▸ PROMPT 1:
In the post on mystery-writing structure, rewrite the paragraph beginning "As Jeanne points out" in a shorter form that keeps its main facts.

▸ TEXT SECTION:
At least for this week. 

 

So here’s what’s in store for you today. A few years back, having just finished up a month long stint teaching mystery writing to college students and wanting to write about that experience, I wondered what I could say beyond simply stating the obvious:  Teaching is as much a learning experience for the professor as it is for the students.

 

 

And then I read a post written by mystery author Jeanne Matthews, and voilà, I had my inspiration.  Jeanne talked about Aristotle’s 2400-year-old classic narrative three-act structure, a form that remains at the heart of modern screen writing and serves as the bones of much great mystery writing.  Beginning, middle, end, or, as some have called it, intrigue crisis, climax. 

 

Aristotle
 

In preparing for my class, I found myself reading a lot about the process of mystery writing and learned that much of what I’d been doing largely intuitively—undoubtedly absorbed by osmosis through years of reading— actually had names!  That’s how I gained an understanding of my own seat of the pants, character driven, subconscious writing process, one I attempted to describe to my students...undoubtedly at times borrowing the words of others to do so.  So, here goes—borrowed words and all:

 

As Jeanne points out, not much has changed since Aristotle’s time, though for mystery writers there is another way of looking at structure.  It’s an elaboration on the three-act format, one developed 150 years ago by Gustav Freytag in what he described as his “Dramatic Arc in a Five Act Structure.”  It’s how I realize I write…as did this fellow Shakespeare.

 

Gustav Freytag
 

For visual purposes I think of the five acts as represented by the five elements of a vertical cross section of a distinctly pointed witch’s hat.  (1) A flat brim line (2) abruptly ascends to (3) a pinnacle and (4) just as sharply descends to meet up with (5) a final brim line.

 

So, what do these five parts of the witch’s hat represent in the structure of a crime novel?

 

1.       Introduction (Along the flat brim).   Here you set up the story, providing any contextual background the reader needs— time, place, background—but most importantly it contains the inciting incident; the point where things dramatically change, creating narrative tension as the protagonist has no choice but to act to resolve the incident.

▸ PROMPT 2:
Convert the records from the line containing "Click the Total aircraft row label" through the line containing "Action: click(314, 356)" into a JSON list of strings, one string per line, omitting blank lines.

▸ ENTRIES:
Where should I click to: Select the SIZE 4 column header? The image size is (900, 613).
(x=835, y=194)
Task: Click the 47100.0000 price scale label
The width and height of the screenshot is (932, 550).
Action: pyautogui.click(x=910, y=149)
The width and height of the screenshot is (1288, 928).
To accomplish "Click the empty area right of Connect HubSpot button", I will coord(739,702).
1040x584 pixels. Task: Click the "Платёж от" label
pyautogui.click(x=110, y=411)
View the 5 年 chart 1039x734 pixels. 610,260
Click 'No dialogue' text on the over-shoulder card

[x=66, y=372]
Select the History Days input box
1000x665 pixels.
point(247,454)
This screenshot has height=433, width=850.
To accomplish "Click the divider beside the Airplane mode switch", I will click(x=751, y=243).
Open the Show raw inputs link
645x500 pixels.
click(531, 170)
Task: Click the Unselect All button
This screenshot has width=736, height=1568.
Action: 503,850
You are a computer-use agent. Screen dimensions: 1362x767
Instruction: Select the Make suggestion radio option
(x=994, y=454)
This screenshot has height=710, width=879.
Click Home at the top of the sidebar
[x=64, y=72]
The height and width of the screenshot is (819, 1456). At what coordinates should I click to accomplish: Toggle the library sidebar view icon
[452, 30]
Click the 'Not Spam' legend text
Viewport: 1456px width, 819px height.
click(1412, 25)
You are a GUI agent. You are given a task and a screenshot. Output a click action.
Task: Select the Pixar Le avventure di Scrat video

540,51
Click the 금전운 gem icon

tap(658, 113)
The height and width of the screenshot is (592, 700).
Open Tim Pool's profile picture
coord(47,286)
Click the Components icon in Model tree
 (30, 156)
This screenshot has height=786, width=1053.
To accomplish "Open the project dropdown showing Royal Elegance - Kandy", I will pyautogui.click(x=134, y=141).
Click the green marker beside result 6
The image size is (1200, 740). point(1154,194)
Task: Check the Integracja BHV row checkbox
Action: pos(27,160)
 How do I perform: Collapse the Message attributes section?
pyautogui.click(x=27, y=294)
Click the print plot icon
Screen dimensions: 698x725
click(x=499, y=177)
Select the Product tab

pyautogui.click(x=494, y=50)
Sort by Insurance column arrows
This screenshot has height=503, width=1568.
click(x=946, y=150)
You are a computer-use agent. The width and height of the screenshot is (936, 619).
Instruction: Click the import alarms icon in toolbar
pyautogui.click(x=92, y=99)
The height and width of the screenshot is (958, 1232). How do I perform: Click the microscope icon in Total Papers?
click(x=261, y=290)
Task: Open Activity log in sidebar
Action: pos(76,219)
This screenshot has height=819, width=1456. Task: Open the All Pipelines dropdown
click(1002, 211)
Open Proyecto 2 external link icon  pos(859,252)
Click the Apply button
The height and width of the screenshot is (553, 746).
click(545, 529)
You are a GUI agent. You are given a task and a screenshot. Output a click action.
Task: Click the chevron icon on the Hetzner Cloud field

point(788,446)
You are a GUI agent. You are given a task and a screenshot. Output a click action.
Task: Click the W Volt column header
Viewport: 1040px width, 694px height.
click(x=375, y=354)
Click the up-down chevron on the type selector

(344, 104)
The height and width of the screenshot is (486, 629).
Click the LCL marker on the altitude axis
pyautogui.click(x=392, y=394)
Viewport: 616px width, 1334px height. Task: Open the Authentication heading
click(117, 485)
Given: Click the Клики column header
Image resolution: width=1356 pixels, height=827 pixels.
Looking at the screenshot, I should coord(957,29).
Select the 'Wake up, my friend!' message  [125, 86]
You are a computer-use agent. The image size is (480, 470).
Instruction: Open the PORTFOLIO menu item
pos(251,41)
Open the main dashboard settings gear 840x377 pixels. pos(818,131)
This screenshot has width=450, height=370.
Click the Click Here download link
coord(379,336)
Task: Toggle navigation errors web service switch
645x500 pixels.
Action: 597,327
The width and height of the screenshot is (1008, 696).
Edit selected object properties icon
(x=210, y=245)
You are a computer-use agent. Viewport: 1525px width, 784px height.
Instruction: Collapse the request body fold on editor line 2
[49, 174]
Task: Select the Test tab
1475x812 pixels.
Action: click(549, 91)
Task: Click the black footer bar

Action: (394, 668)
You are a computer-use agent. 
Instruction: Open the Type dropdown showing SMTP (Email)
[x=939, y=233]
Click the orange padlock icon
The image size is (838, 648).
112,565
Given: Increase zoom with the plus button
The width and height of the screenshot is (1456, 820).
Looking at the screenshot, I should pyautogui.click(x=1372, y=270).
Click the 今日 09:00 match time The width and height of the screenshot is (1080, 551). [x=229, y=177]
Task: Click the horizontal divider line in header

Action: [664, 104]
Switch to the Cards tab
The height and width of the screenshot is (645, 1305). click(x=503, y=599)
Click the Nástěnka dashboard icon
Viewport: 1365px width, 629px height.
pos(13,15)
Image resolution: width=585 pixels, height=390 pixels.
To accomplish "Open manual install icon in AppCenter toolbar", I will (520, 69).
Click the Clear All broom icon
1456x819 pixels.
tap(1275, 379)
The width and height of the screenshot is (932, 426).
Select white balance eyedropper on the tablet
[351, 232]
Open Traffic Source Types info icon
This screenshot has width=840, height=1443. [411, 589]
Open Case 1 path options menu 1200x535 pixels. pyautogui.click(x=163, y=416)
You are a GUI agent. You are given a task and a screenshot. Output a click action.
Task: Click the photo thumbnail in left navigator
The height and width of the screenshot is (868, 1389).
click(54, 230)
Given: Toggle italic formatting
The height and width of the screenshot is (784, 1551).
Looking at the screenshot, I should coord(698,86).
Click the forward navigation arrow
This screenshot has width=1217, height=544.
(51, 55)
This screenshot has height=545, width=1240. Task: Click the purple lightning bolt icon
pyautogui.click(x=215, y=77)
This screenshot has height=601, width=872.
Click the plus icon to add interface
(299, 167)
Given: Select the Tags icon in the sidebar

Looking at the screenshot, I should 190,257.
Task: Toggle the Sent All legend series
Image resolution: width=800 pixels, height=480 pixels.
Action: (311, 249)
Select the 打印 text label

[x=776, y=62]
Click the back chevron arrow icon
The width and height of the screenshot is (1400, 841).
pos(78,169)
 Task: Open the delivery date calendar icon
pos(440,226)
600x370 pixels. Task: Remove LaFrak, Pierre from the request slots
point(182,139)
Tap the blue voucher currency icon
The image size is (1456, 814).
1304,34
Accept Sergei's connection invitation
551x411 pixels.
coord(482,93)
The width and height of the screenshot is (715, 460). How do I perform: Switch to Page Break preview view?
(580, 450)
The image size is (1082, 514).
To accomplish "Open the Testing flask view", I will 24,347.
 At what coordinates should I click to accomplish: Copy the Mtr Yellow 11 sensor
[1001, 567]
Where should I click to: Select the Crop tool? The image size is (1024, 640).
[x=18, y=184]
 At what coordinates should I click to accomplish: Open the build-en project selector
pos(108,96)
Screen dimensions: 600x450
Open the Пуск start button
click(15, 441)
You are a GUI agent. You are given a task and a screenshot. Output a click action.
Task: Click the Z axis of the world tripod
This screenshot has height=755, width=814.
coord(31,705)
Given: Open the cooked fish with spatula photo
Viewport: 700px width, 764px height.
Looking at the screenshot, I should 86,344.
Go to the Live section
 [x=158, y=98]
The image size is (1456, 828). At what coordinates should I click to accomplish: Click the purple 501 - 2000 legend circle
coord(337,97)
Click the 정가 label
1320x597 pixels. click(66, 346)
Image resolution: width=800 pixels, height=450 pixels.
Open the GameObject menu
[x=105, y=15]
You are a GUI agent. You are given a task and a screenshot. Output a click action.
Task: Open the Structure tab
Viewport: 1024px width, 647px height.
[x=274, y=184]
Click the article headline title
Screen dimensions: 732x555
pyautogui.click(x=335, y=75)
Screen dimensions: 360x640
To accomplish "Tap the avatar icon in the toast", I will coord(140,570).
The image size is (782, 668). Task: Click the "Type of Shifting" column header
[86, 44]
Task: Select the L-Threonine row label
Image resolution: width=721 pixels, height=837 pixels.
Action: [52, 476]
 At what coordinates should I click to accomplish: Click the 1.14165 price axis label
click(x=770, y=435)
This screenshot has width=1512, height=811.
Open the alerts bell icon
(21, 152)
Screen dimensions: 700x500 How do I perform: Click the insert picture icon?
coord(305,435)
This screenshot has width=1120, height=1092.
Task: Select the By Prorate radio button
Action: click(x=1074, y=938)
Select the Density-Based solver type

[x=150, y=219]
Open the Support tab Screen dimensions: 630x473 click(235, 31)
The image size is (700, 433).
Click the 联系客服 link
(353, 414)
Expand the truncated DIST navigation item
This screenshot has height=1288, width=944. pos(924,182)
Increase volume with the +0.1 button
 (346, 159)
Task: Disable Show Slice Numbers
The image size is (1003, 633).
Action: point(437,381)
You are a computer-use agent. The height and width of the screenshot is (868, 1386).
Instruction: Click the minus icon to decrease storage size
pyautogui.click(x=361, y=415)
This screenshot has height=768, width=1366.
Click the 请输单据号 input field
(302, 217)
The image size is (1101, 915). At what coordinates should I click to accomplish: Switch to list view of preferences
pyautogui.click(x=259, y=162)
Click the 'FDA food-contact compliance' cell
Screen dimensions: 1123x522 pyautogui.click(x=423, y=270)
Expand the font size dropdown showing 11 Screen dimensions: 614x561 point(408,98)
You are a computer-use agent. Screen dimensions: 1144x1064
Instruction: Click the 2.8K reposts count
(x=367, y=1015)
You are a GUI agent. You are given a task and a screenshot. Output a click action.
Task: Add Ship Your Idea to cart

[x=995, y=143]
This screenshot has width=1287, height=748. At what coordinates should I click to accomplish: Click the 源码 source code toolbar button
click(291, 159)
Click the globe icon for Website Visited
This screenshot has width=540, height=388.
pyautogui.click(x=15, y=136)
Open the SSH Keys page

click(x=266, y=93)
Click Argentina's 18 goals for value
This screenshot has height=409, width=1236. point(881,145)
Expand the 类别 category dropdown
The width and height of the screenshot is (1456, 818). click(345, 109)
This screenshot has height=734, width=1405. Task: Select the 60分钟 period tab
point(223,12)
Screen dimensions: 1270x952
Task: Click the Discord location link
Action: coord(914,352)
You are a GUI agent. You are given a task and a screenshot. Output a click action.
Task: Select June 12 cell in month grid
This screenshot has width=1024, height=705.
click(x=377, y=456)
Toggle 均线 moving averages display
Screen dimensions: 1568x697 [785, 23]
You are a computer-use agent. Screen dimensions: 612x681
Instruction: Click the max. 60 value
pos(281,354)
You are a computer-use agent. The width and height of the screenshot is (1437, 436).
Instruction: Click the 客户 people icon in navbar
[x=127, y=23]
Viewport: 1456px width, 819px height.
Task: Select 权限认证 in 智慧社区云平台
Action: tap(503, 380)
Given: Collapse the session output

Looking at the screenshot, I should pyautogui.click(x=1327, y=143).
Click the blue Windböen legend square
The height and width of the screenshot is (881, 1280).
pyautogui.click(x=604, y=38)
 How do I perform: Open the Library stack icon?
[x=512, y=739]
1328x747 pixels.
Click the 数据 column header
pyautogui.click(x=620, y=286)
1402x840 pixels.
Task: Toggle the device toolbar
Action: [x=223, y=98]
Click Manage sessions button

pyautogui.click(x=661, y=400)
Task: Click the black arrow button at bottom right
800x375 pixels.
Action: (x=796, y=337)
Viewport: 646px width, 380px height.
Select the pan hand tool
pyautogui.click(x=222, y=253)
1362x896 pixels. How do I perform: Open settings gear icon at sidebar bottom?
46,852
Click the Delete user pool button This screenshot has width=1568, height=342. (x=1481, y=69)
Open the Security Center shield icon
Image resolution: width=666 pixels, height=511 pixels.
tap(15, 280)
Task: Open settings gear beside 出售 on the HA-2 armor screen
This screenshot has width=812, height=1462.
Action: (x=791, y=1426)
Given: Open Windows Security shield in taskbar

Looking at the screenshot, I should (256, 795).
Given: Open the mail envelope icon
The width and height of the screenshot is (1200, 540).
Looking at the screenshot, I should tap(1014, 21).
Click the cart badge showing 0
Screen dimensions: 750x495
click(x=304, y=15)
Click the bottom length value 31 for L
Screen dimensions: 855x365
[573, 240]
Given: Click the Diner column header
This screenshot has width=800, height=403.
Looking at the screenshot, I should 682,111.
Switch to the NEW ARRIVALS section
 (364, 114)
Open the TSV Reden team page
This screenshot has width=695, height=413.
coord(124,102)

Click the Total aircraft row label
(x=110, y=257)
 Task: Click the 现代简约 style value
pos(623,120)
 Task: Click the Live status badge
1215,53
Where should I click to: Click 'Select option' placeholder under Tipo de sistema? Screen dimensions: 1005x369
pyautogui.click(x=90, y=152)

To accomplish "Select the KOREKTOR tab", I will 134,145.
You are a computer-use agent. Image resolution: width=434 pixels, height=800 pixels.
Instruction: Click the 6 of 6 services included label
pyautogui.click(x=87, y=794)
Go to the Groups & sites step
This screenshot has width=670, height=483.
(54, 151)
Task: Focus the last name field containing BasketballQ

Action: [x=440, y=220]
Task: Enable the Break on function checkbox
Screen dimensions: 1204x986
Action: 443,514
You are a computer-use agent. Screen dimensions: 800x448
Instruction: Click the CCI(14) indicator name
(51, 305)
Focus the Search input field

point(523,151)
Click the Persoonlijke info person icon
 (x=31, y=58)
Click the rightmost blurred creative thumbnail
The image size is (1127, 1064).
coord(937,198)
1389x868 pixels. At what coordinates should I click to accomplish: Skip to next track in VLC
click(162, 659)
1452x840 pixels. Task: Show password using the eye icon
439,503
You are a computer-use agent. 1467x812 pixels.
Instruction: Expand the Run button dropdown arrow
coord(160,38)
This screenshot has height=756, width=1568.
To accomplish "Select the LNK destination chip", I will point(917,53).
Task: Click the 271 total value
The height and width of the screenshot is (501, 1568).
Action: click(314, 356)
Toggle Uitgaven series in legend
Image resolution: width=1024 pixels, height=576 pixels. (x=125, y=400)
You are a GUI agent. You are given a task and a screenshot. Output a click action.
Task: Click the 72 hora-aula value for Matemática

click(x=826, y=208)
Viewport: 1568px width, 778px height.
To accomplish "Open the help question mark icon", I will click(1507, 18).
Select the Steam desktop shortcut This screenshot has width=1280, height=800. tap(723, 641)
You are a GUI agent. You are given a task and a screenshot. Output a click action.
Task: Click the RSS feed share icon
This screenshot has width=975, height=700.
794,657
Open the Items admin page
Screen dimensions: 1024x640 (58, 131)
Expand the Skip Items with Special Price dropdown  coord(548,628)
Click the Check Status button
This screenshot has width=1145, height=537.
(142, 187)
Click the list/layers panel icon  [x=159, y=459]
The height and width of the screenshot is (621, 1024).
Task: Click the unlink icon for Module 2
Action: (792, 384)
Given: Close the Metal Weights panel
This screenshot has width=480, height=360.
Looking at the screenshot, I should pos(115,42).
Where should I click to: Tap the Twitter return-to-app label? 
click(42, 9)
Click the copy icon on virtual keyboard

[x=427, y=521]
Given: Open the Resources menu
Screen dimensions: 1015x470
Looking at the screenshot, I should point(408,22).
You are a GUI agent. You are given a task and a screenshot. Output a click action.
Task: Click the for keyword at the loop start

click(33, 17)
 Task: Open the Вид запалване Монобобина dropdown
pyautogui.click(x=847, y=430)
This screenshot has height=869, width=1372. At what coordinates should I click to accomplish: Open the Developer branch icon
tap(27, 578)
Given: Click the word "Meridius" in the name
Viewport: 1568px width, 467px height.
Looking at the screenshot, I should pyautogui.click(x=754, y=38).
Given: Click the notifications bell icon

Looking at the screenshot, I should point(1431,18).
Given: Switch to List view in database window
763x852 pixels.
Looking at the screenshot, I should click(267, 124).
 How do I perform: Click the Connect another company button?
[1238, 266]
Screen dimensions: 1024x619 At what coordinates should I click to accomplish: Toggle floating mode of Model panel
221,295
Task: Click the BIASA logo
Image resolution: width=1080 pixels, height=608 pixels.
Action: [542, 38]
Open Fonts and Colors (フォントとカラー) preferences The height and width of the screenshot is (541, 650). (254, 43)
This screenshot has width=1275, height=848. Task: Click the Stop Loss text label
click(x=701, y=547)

▸ WRITTEN RESPONSE 1:
Structure has changed little since Aristotle, but mystery writers have another way to look at it: Gustav Freytag's "Dramatic Arc in a Five Act Structure." Freytag developed it 150 years ago as an elaboration of the three-act format. The author realizes this is how they write, as Shakespeare did.

▸ WRITTEN RESPONSE 2:
[
  "Click the Total aircraft row label",
  "(x=110, y=257)",
  " Task: Click the 现代简约 style value",
  "pos(623,120)",
  " Task: Click the Live status badge",
  "1215,53",
  "Where should I click to: Click 'Select option' placeholder under Tipo de sistema? Screen dimensions: 1005x369",
  "pyautogui.click(x=90, y=152)",
  "To accomplish \"Select the KOREKTOR tab\", I will 134,145.",
  "You are a computer-use agent. Image resolution: width=434 pixels, height=800 pixels.",
  "Instruction: Click the 6 of 6 services included label",
  "pyautogui.click(x=87, y=794)",
  "Go to the Groups & sites step",
  "This screenshot has width=670, height=483.",
  "(54, 151)",
  "Task: Focus the last name field containing BasketballQ",
  "Action: [x=440, y=220]",
  "Task: Enable the Break on function checkbox",
  "Screen dimensions: 1204x986",
  "Action: 443,514",
  "You are a computer-use agent. Screen dimensions: 800x448",
  "Instruction: Click the CCI(14) indicator name",
  "(51, 305)",
  "Focus the Search input field",
  "point(523,151)",
  "Click the Persoonlijke info person icon",
  " (x=31, y=58)",
  "Click the rightmost blurred creative thumbnail",
  "The image size is (1127, 1064).",
  "coord(937,198)",
  "1389x868 pixels. At what coordinates should I click to accomplish: Skip to next track in VLC",
  "click(162, 659)",
  "1452x840 pixels. Task: Show password using the eye icon",
  "439,503",
  "You are a computer-use agent. 1467x812 pixels.",
  "Instruction: Expand the Run button dropdown arrow",
  "coord(160,38)",
  "This screenshot has height=756, width=1568.",
  "To accomplish \"Select the LNK destination chip\", I will point(917,53).",
  "Task: Click the 271 total value",
  "The height and width of the screenshot is (501, 1568).",
  "Action: click(314, 356)"
]